Carson remained at the U.S. Fish and Wildlife Services for fifteen years, becoming chief editor of publications. Meanwhile, she found time to publish her first book Under the Sea-Wind (1941) followed by The Sea Around Us (1951). The Sea won the National Book Award for Nonfiction. This led to the republication of her first book, which in its reprise also became a bestseller.

Her success as a writer provided the financial security to leave her government position. She continued to write and also speak about the interconnectedness of nature and humanity’s power to alter and disrupt this balance. In 1955, she published The Edge of the Sea. Less than two years later, after the death of her sister, Carson became the parental guardian of her nephew while also tending to her 88-year-old mother.

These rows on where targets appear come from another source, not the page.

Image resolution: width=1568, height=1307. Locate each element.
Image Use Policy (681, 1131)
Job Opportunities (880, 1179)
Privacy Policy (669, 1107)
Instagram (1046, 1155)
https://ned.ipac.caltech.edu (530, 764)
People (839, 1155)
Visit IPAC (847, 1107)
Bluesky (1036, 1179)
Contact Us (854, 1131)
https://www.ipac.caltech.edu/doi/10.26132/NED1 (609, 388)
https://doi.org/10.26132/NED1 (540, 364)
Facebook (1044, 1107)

Carson was personally inspired by Albert Schweitzer’s Reverence for Life philosophy. Schweitzer and many others were sounding alarms not only about the threat to mankind posed by the potential for nuclear war but also about the environmental hazards of nuclear testing. Carson found similar parallels in the dangers of chemical pesticides. In an effort to curb the scourge of Dutch elm disease, state and federal programs promoted the wide-scale use of DDT. The chemical, already used in the wholesale extermination of mosquitoes, would now be used to kill beetles responsible for spreading the disease.

Scientific evidence confirmed Carson’s intuition that mosquitoes and beetles were becoming resistant to DDT while other untargeted insects and even the beloved robin were dying off as a result of the chemical’s use. Carson had no desire to do battle with the chemical industry, but she realized the timing was rife to begin research on a new book that would alert people to the hazards chemical pesticides posed to the balance of nature and human health. 

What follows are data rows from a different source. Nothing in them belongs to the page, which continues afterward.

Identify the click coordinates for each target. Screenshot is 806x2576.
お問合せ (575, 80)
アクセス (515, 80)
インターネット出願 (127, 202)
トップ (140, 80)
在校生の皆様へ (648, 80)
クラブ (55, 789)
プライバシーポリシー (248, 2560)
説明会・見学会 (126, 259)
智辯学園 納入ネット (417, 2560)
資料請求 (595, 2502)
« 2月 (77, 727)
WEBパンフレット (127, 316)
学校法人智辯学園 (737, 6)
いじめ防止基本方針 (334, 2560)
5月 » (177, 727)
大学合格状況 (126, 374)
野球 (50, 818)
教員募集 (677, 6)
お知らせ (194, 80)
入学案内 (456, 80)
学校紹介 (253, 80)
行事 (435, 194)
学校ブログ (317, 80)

Scientific evidence confirmed Carson’s intuition that mosquitoes and beetles were becoming resistant to DDT while other untargeted insects and even the beloved robin were dying off as a result of the chemical’s use.

Unfortunately, Carson was facing a rash of health problems including breast cancer. Despite the health challenges and intimidation from the chemical industry, Carson published Silent Spring in September 1962. In this, her most famous work, Carson used unassailable scientific knowledge presented in poetic prose to warn of the harmful effects of pesticides on the environment and human health.

Silent Spring attracted enormous attention as Carson continued to make public appearances despite her advancing cancer. In June 1963, she testified before Congress, advocating new policies for the protection of the environment and human health. Ten months later, on April 14, 1964, Carson succumbed to complications brought on by the cancer.

Perhaps Carson’s greatest legacy was in establishing what we now refer to as the environmental movement. What had begun with John Muir and others as a movement to conserve natural resources now included an ethical understanding of our environment and our connection to it. Eight pesticides mentioned in Silent Spring, including DDT, would eventually be banned in the United States, and in 1970 the U.S. Environmental Protection Agency (EPA) was created.

About the Painting

In many places the American Robin is considered a symbol for the arrival of spring. In Silent Spring, Carson cites a case study where dying robins on the campus of Michigan State University were linked to the DDT spraying of elm trees. At the outset of Silent Spring, Carson weaves her famous A Fable for Tomorrow in which she imagines a “strange stillness” where birds were void from the landscape. The composition features a young Carson with a vivacious, and seemingly grateful, American Robin.

Selected Rachel Carson Quote

“The more clearly we can focus our attention on the wonders and realities of the universe about us, the less taste we shall have for destruction.”